[Opening SELECTED PASSAGE section]

Posted on 11/21/2025 7:49:16 PM PST by RandFan
WASHINGTON (AP) — Rep. Marjorie Taylor Greene of Georgia, a loyal supporter-turned-critic of President Donald Trump who faced his political retribution if she sought reelection, said Friday she is resigning from Congress in January.
Greene, in a more than 10-minute video posted online, explained her decision and said she didn’t want her congressional district “to have to endure a hurtful and hateful primary against me by the president we all fought for,” she said.
The opening in her district means Republican Gov. Brian Kemp will have to set a special election date within 10 days of Greene’s resignation. Such a special election would fill out the remainder of Greene’s term through January 2027. Those elections could take place before the party primaries in May for the next two-year term.
(Excerpt) Read more at apnews.com ...
You are absolutely right. If we do not face these realities and do something about them, we are just whistling past the graveyard.
Funny, I never saw a Headline (in the MSM) that read - “Biden Loyalist”

[Closing SELECTED PASSAGE section]
[Opening INFORMATION SUPPLIED section]

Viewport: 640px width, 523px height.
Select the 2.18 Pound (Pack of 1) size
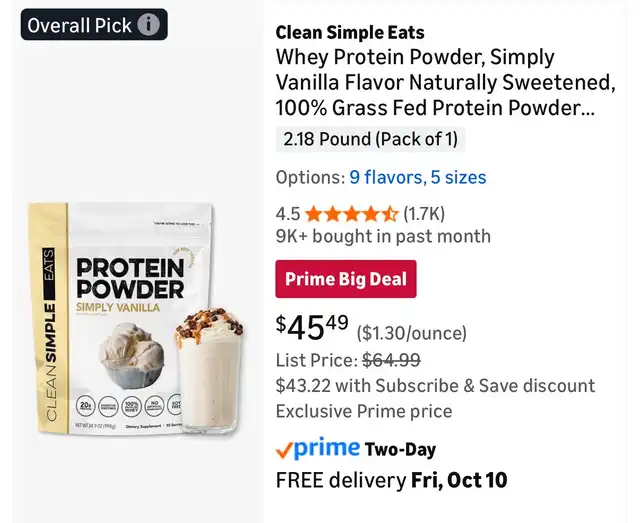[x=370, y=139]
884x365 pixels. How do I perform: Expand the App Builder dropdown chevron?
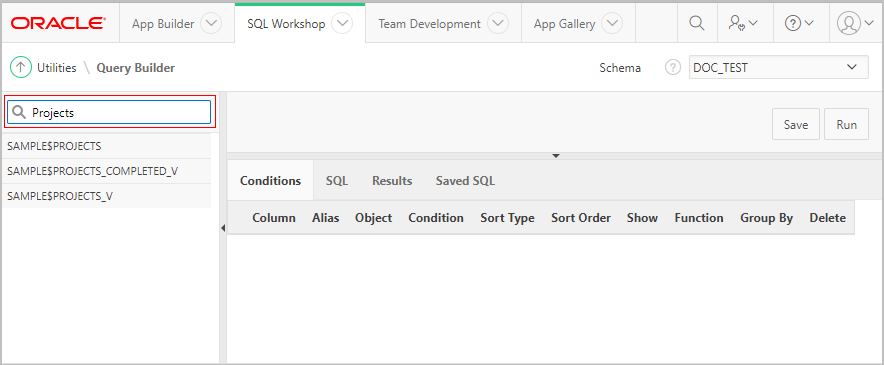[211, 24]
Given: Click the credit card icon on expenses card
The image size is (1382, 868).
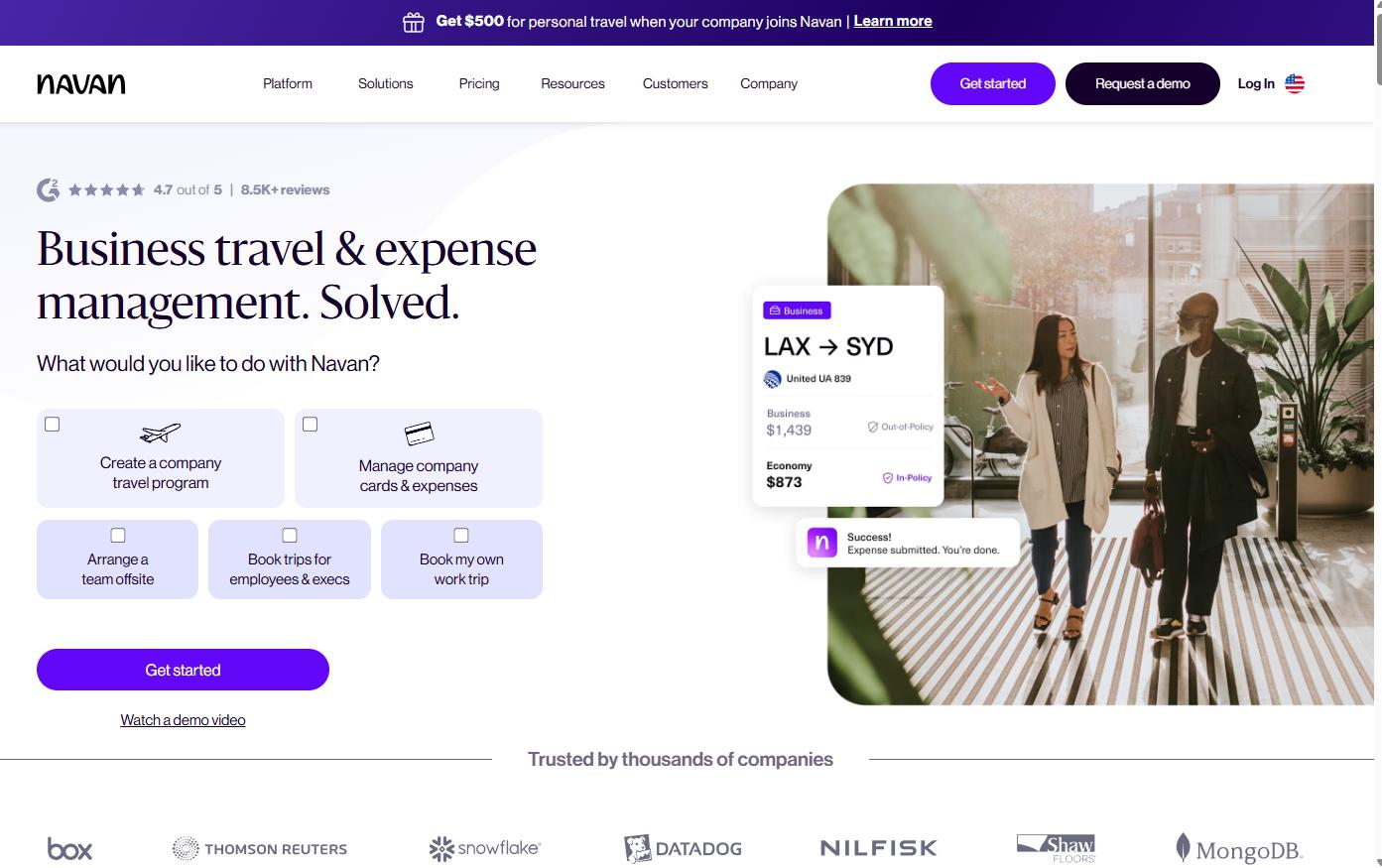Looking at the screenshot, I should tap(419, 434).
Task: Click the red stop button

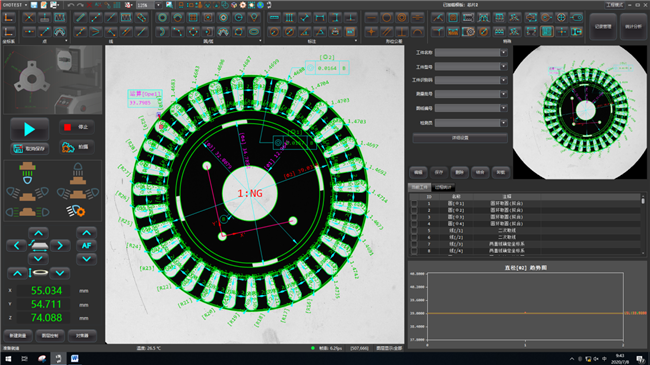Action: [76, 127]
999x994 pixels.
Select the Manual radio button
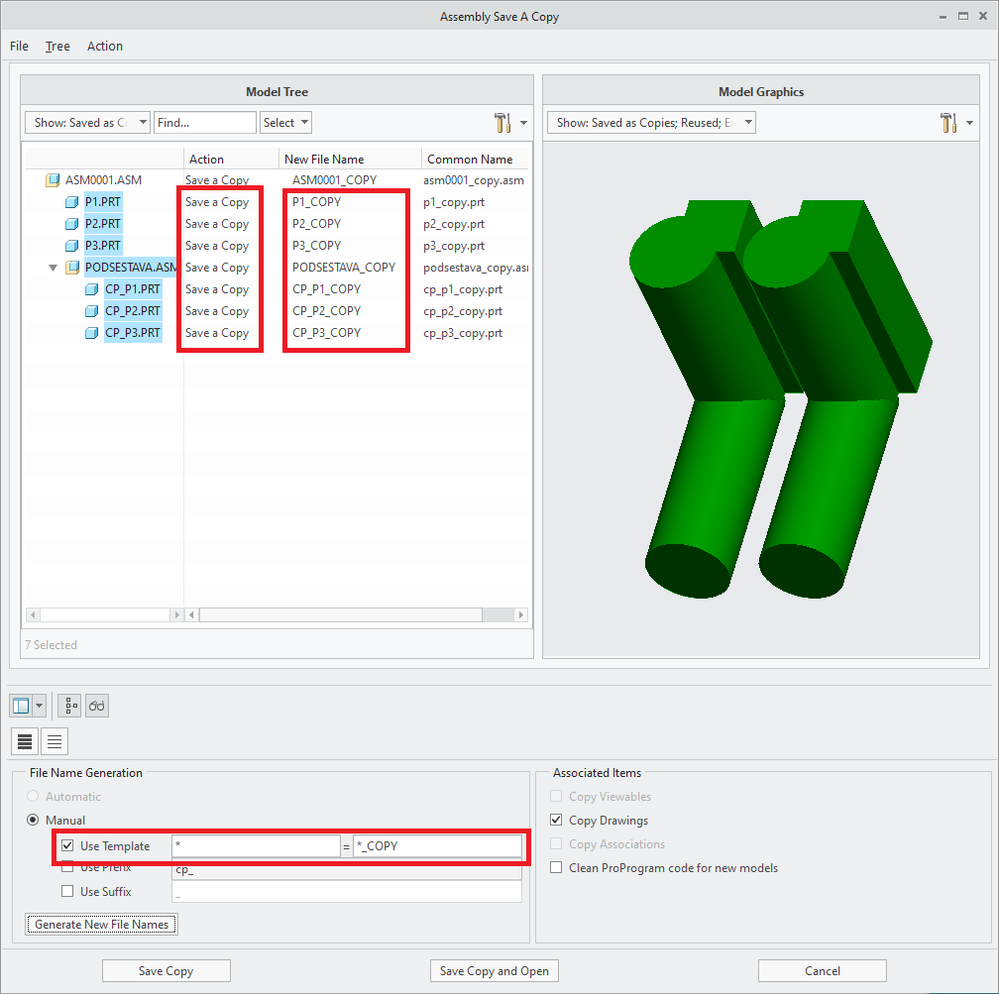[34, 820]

[Closing INFORMATION SUPPLIED section]

• _WHAT YOU ARE ASKED TO DO_:
Print the passage of the post about Marjorie Taylor Greene's resignation from "Greene, in a" to "past the graveyard.". This data has no connection to the post about Marjorie Taylor Greene's resignation.

• _SOLUTION TO THIS EXERCISE_:
Greene, in a more than 10-minute video posted online, explained her decision and said she didn’t want her congressional district “to have to endure a hurtful and hateful primary against me by the president we all fought for,” she said.
The opening in her district means Republican Gov. Brian Kemp will have to set a special election date within 10 days of Greene’s resignation. Such a special election would fill out the remainder of Greene’s term through January 2027. Those elections could take place before the party primaries in May for the next two-year term.
(Excerpt) Read more at apnews.com ...
You are absolutely right. If we do not face these realities and do something about them, we are just whistling past the graveyard.